I can’t say that I’m proud of any of this. Sure, I was a young kid with nothing but debt to my name — but stealing music I loved was inexcusable. I’m extremely grateful for modern streaming services; Spotify has every song I could ever want and I happily pay the ten bucks per month for their platform. It’s way easier than having to leave your computer on overnight for Soulseek to complete it’s slow-as-fuck downloads back in the day.
Our Plugged reporter Callum Booth explained how that era turned him into a music aficionado:
I once worked out that I’ve spent close to £15,000 (about $16,600) on recordings of music in my life – and loads more on instruments or gigs. From when I got my first job at 13, up to this very day, I’ve been splurging on CDs and vinyl.
But it was downloading (and sharing) music that really kickstarted my love affair with the format. The first track I downloaded? Basment Jaxx’s ‘Where’s Your Head At.’
I was around 11, and I remember in such vivid detail lying on the wooden floor with KaZaa open on an old laptop screen, waiting for the file to download. It took hours over the dial-up connection. And this is what it was like for a couple of years: an achingly slow progress to grab a couple of songs. It was magical.
Things really changed for me a few years later. I’d moved houses and internet connections had improved massively. One of my friends had a sick computer, loud speakers, broadband, and an office in the loft so we weren’t disturbed. And you know what was on that computer? Motherfucking LimeWire.
At this point in my life (I guess I was around 15), I still bought music magazines. In this age of instant musical gratification, it’s strange to think that I’d read about bands and have to imagine what they sounded like.
So, almost every week we’d crowd round the computer, boot up LimeWire, and download not only the latest singles from bands, but also old classics. And each week I’d leave with a CD filled with that week’s tracks, and blast them endlessly on the stereo in my room. Until the next week. The cycle continued, until my folks got a comparable internet connection. I still have nothing but fondness for those times.
Downloading music exposed me to a world I could’ve never afforded otherwise. I can say with no doubt that I’ve spent more on physical music because I downloaded. It let me experiment with genres. It let refine and discover my taste. And it totally fucking ruled.

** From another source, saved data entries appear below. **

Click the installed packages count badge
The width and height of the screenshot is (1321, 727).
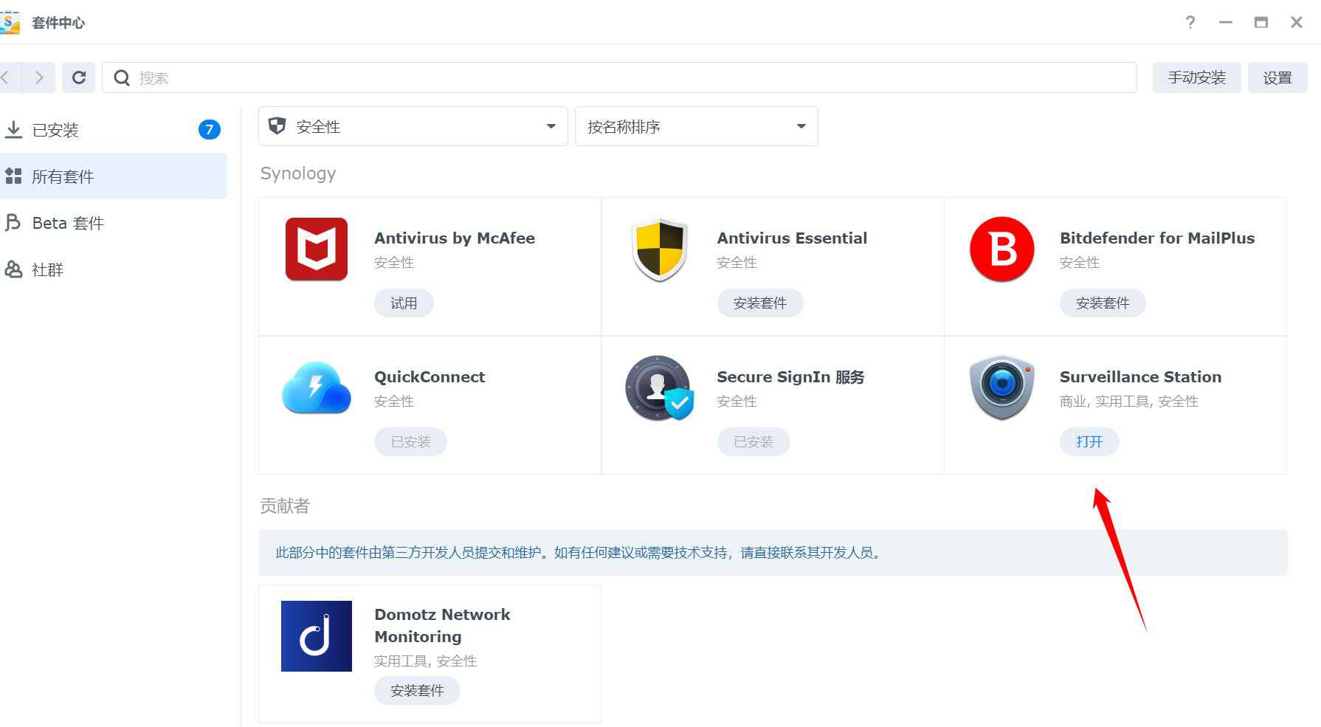[210, 130]
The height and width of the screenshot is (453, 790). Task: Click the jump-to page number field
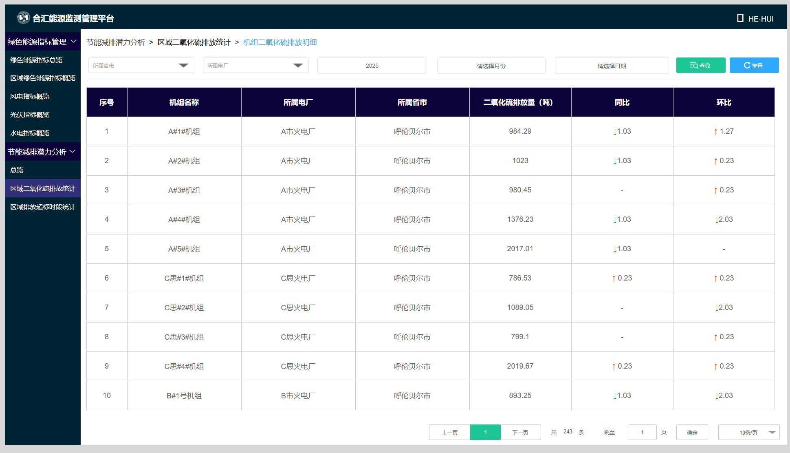[x=642, y=432]
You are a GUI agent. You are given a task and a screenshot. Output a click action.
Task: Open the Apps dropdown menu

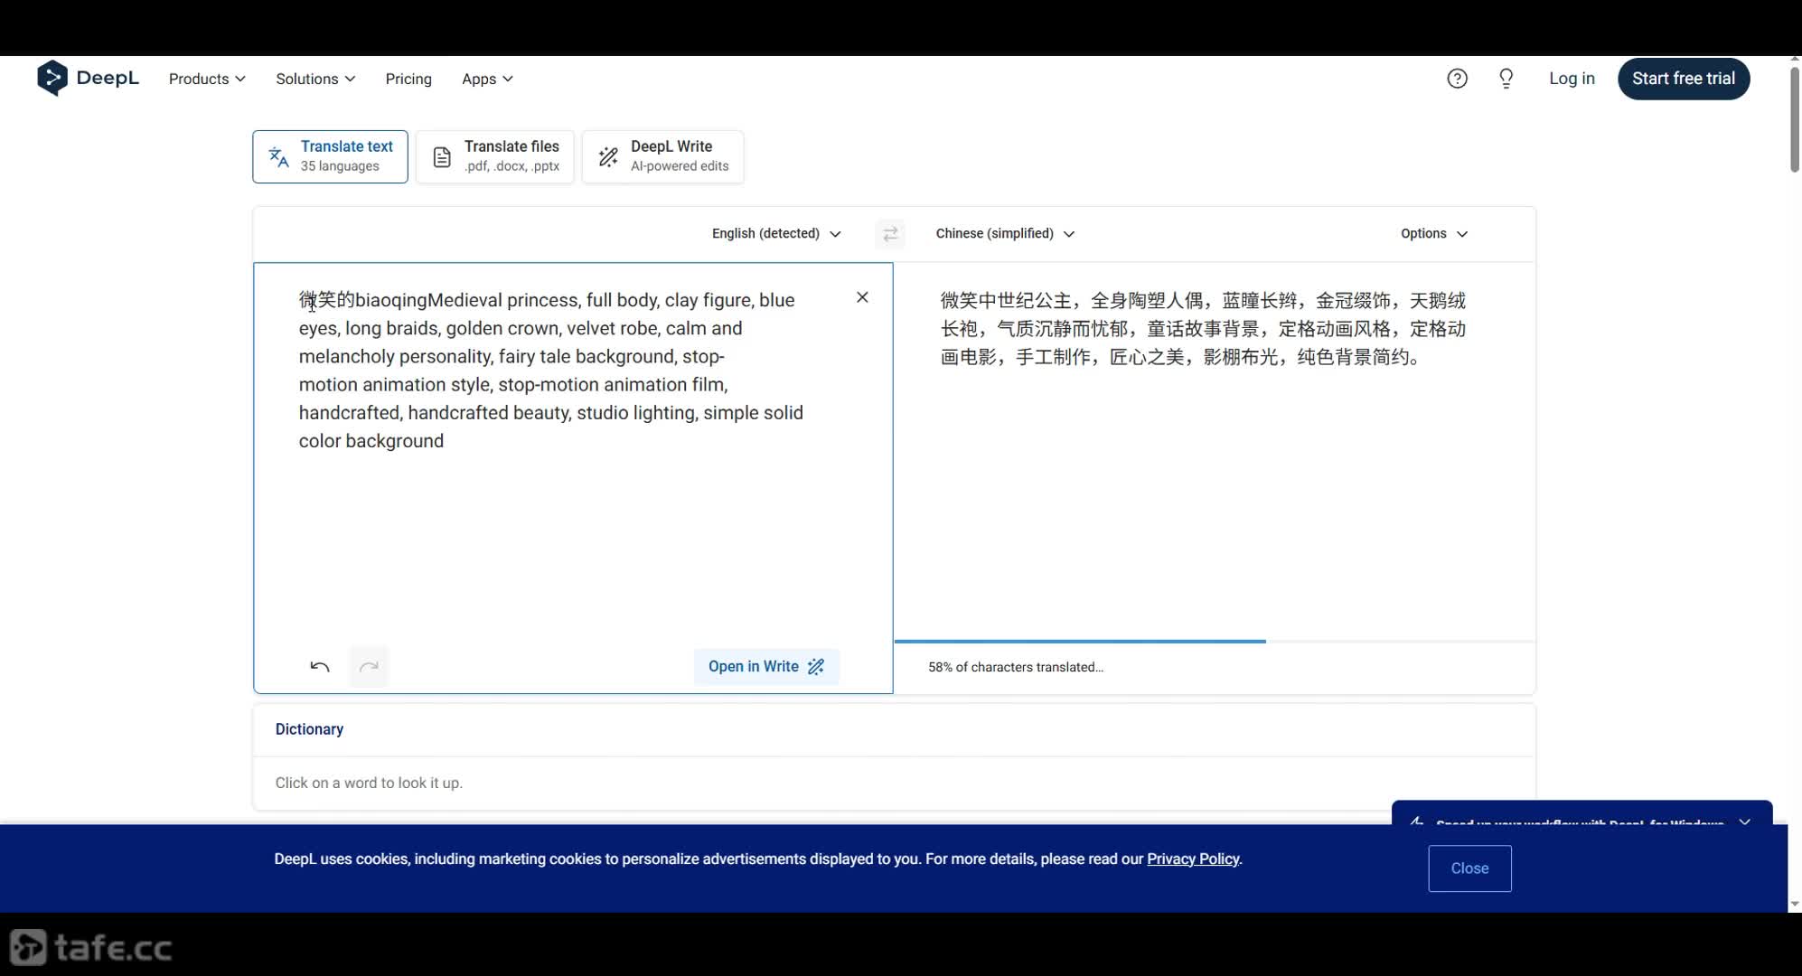pos(487,79)
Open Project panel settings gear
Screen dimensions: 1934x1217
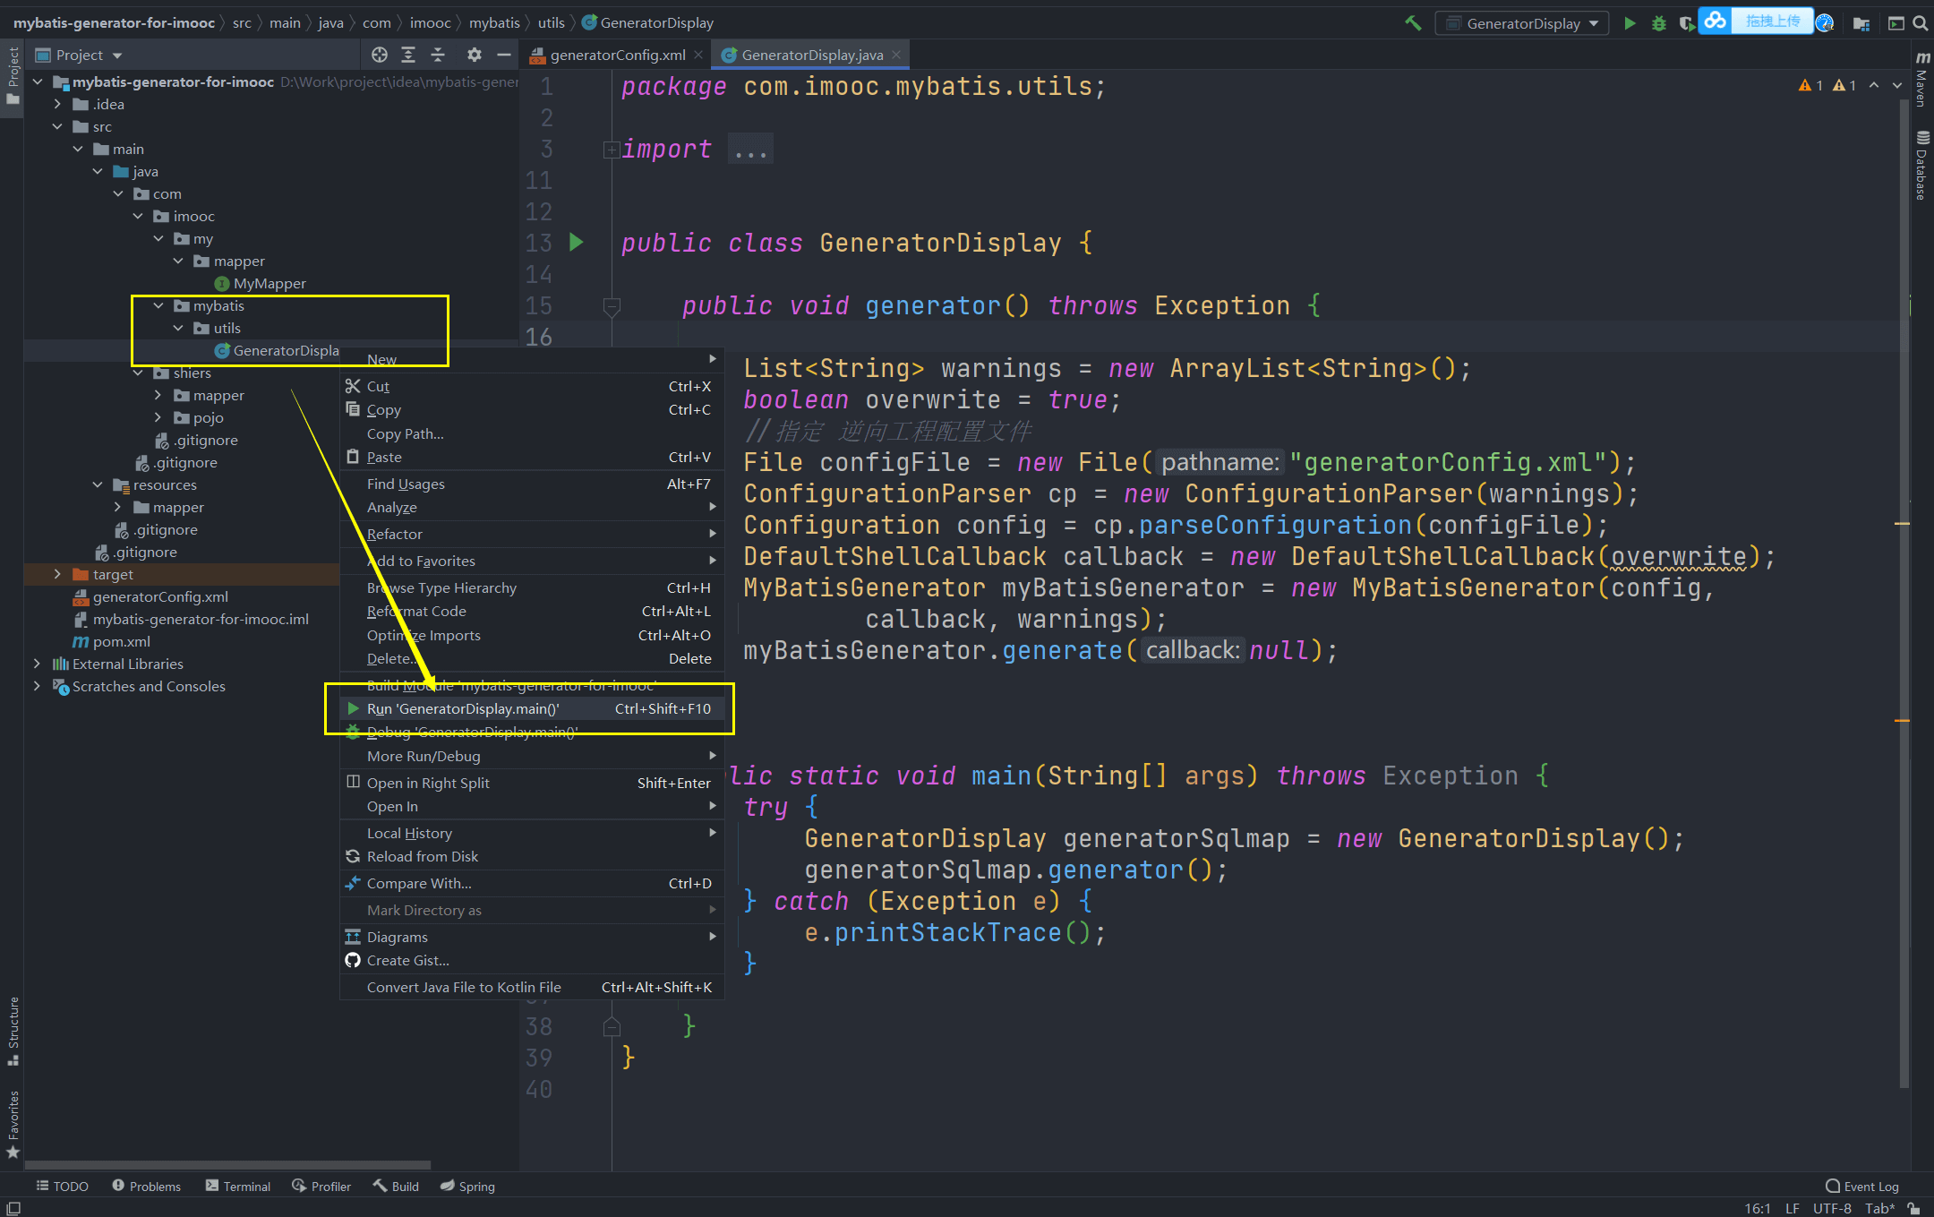(475, 55)
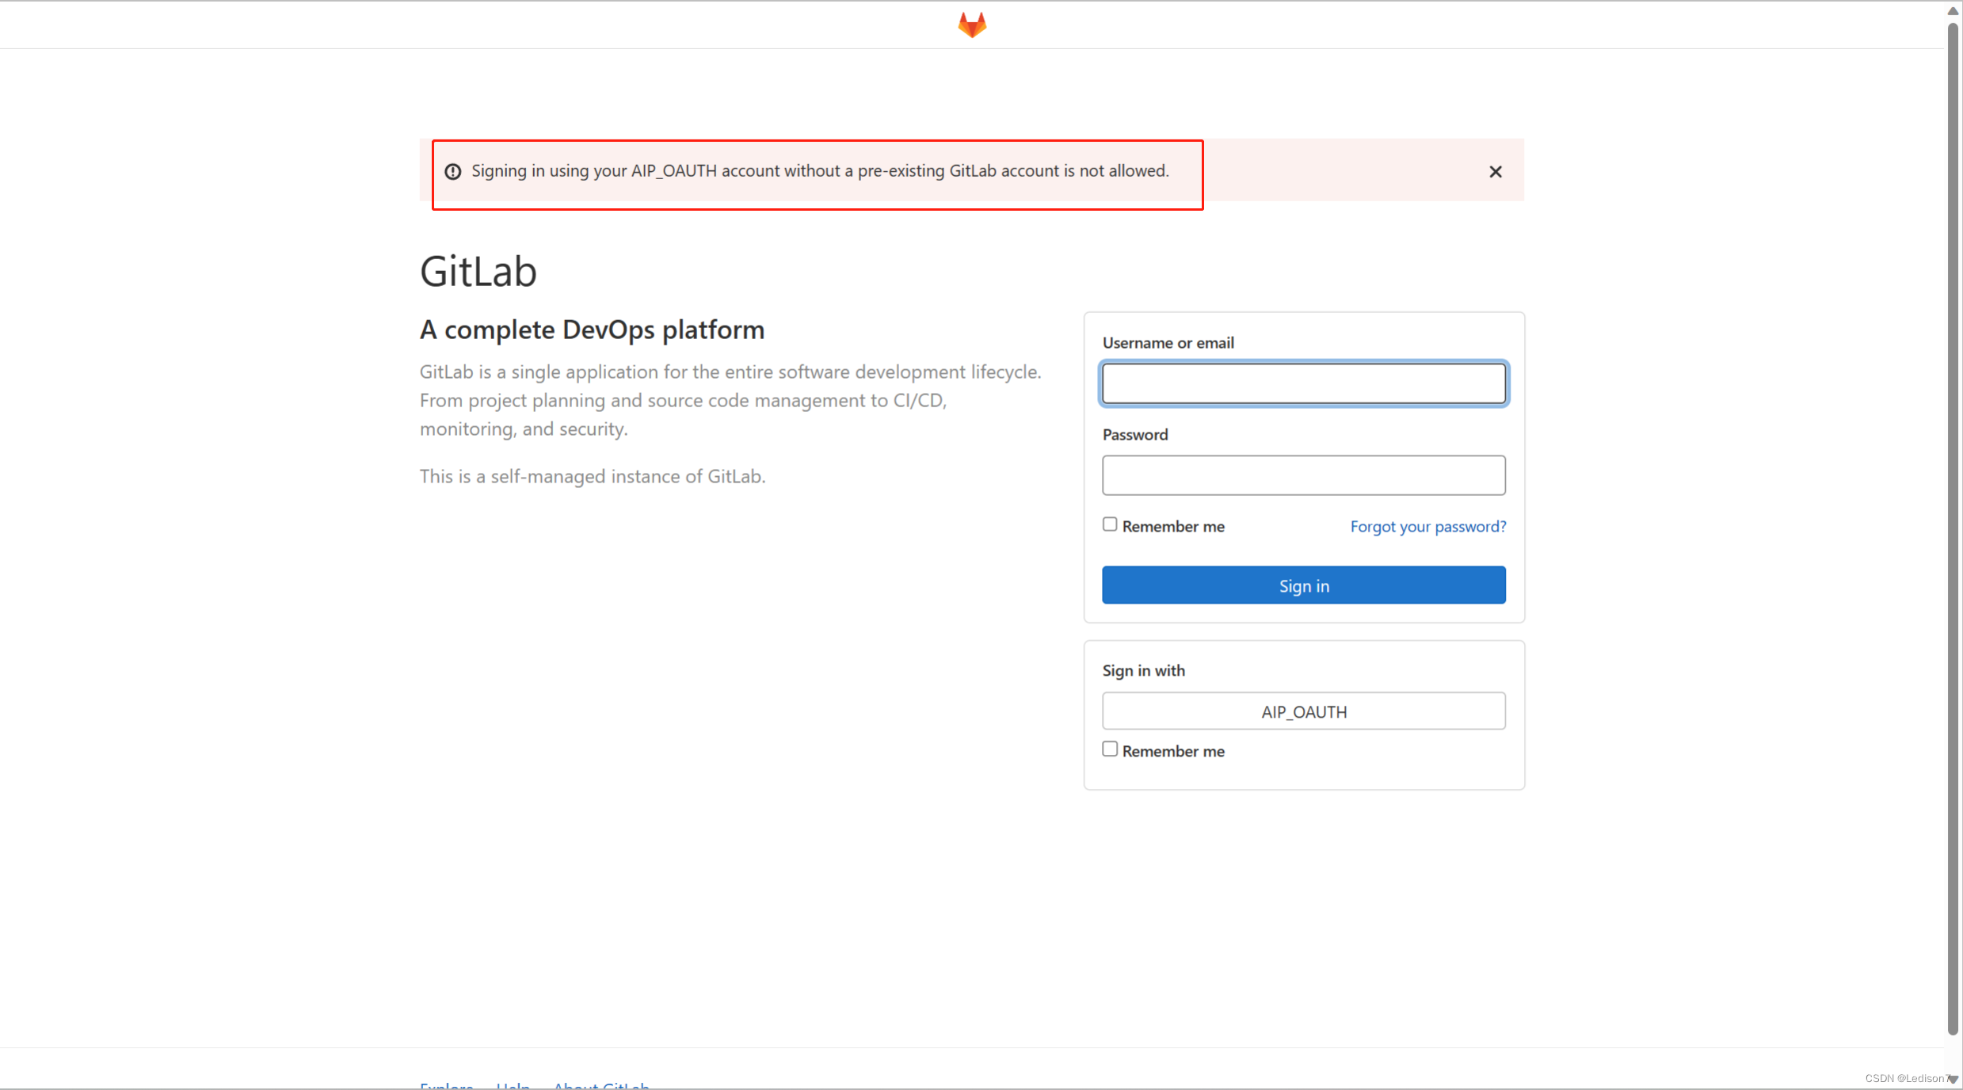Click the exclamation icon inside the error banner

click(452, 171)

My experience was similar: these services opened me up to a world of music I hadn’t come across elsewhere. As a teen in India during this golden era of piracy, it wasn’t easy finding communities and friends who shared my tastes in music. But on P2P networks and IRC chat rooms, there were loads of folks who were only too happy to recommend artists and albums worth checking out – and to beam them across a few kilobytes at a time.
Now that I’m older and wiser, I wouldn’t condone pirating music, especially given how hard it is to make it in the industry in 2018 and earn a living. But I’m certainly a more avid fan of the art than I would’ve been without that experience during my teens, and I’m happy to spend as much as I can afford on records, concerts, and merchandise to support my favorite artists.